The UEFA Super Cup (called European Super Cup prior to 1995) is an annual contest played between the previous season's UEFA Champions League (formerly the European Cup) and UEFA Europa League (formerly UEFA Cup) winners. The first final, played over two legs between Dutch team Ajax and Glasgow's Rangers is considered unofficial by UEFA. Rangers were banned from European competition due to the behaviour of their fans but, having won the UEFA Cup Winners' Cup the previous season, contested the title. Ajax lifted the trophy under the guidance of Romanian manager Ștefan Kovács, winning 6–3 over the two legs.

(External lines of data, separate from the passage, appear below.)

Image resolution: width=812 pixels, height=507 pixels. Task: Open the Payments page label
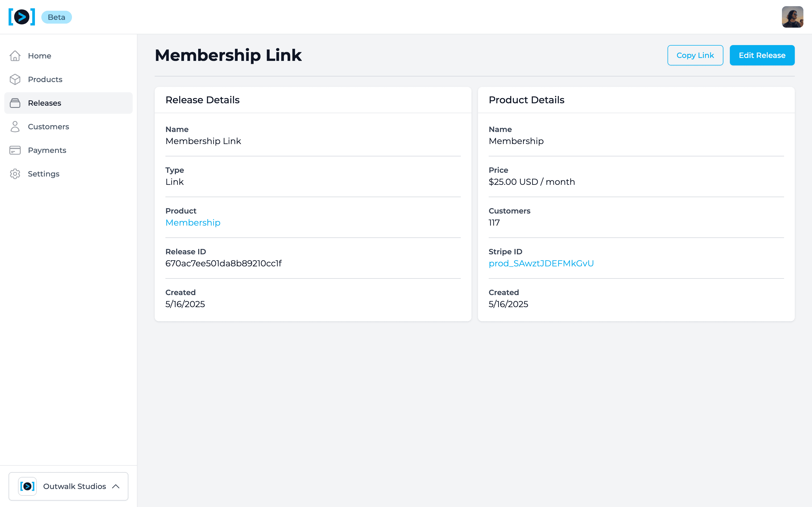click(x=47, y=150)
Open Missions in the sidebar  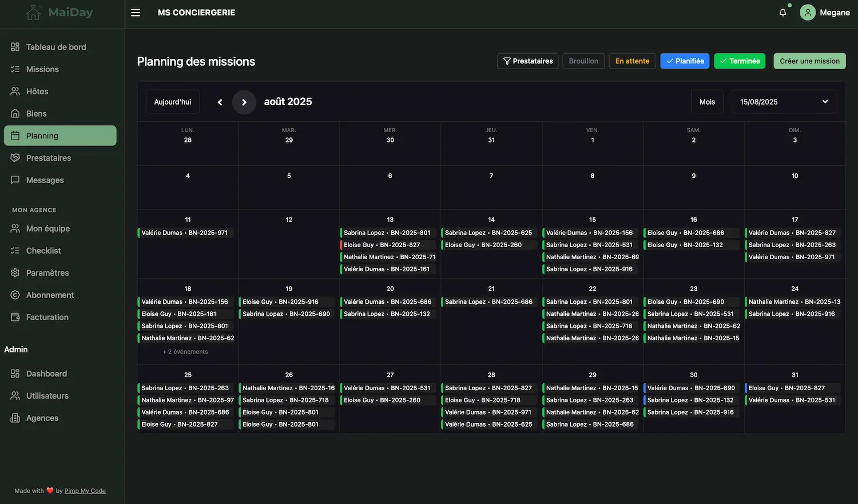click(x=42, y=69)
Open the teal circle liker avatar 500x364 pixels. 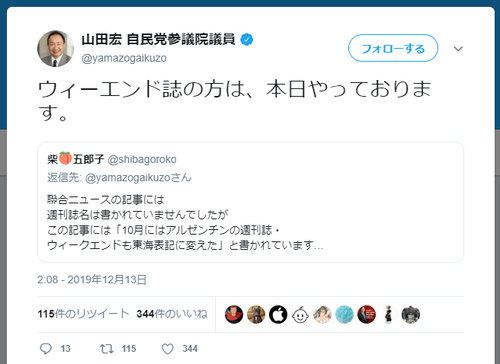[x=344, y=314]
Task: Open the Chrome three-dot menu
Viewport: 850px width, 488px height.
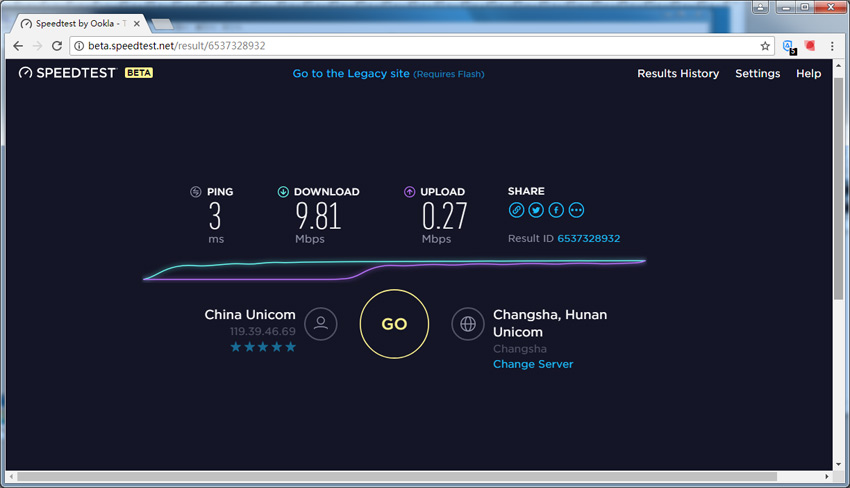Action: click(832, 46)
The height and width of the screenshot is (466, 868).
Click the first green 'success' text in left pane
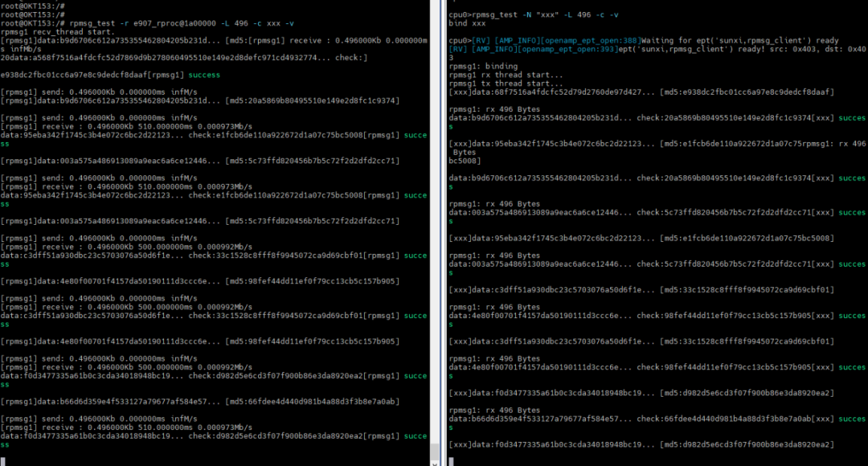pyautogui.click(x=203, y=75)
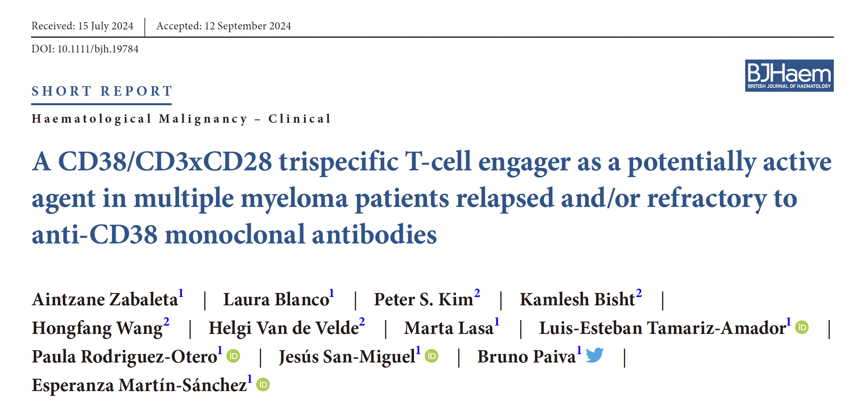The height and width of the screenshot is (401, 868).
Task: Click Haematological Malignancy – Clinical section label
Action: tap(181, 119)
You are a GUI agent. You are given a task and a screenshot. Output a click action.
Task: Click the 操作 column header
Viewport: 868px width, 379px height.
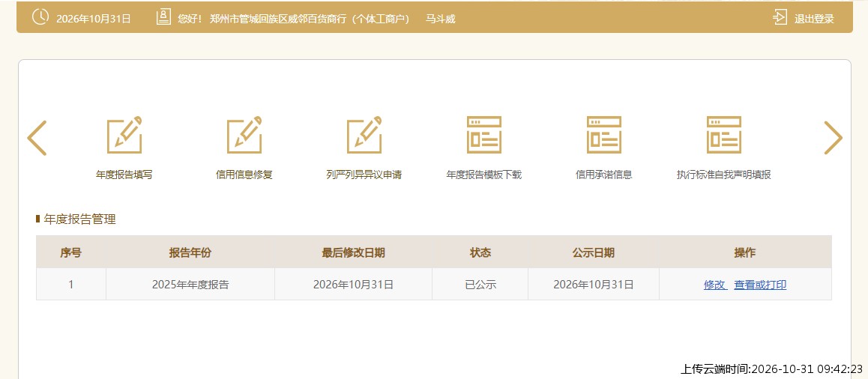tap(745, 252)
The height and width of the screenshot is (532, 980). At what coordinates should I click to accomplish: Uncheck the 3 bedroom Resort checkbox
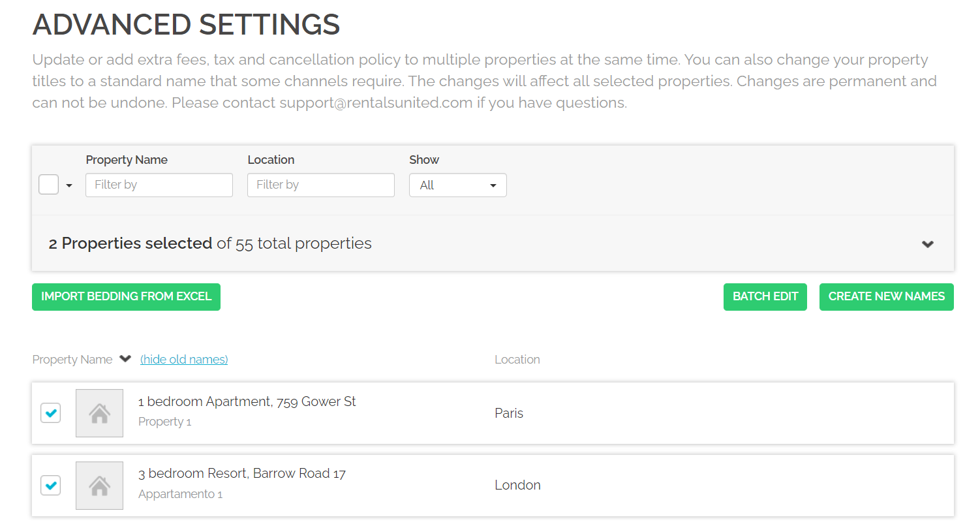click(51, 486)
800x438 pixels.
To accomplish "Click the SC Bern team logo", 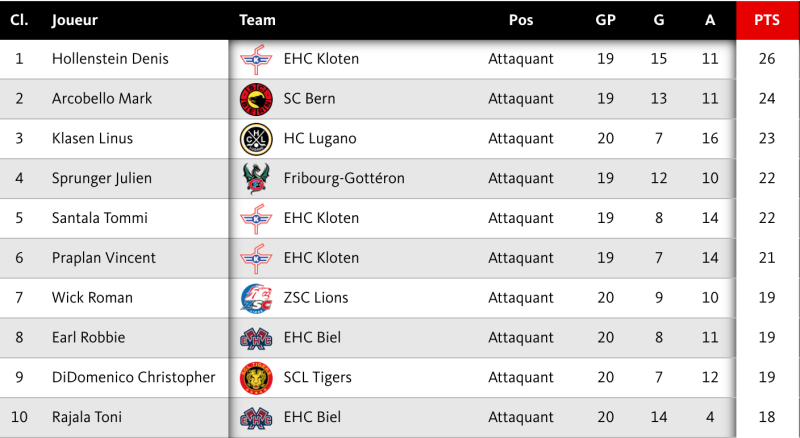I will 256,99.
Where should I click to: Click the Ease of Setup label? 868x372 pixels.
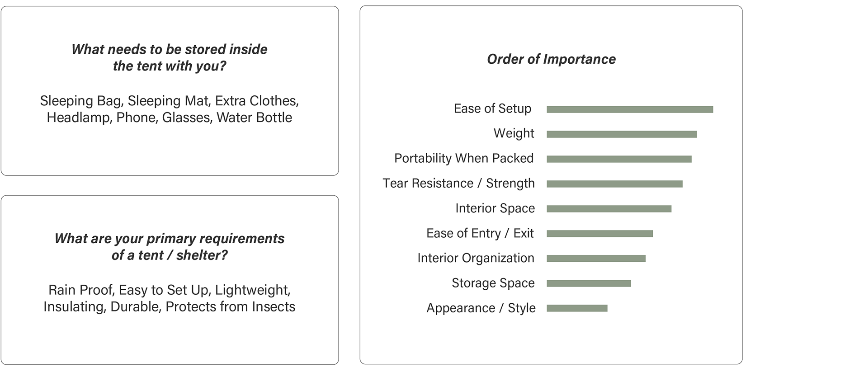492,109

From 1973 to 1999, the Super Cup was contested by the winners of the European Cup/Champions League and the holders of the UEFA Cup Winners' Cup. The latter competition was then abolished and since then, the UEFA Cup have taken part in their place, Galatasaray being the first UEFA Cup winners to do so in 2000. Since the 1998 competition, the final has been a single match, played at a neutral venue (formerly the Stade Louis II in Monaco but now alternating every year). The first final held in the principality ended in success for Chelsea, led by Italian Gianluca Vialli.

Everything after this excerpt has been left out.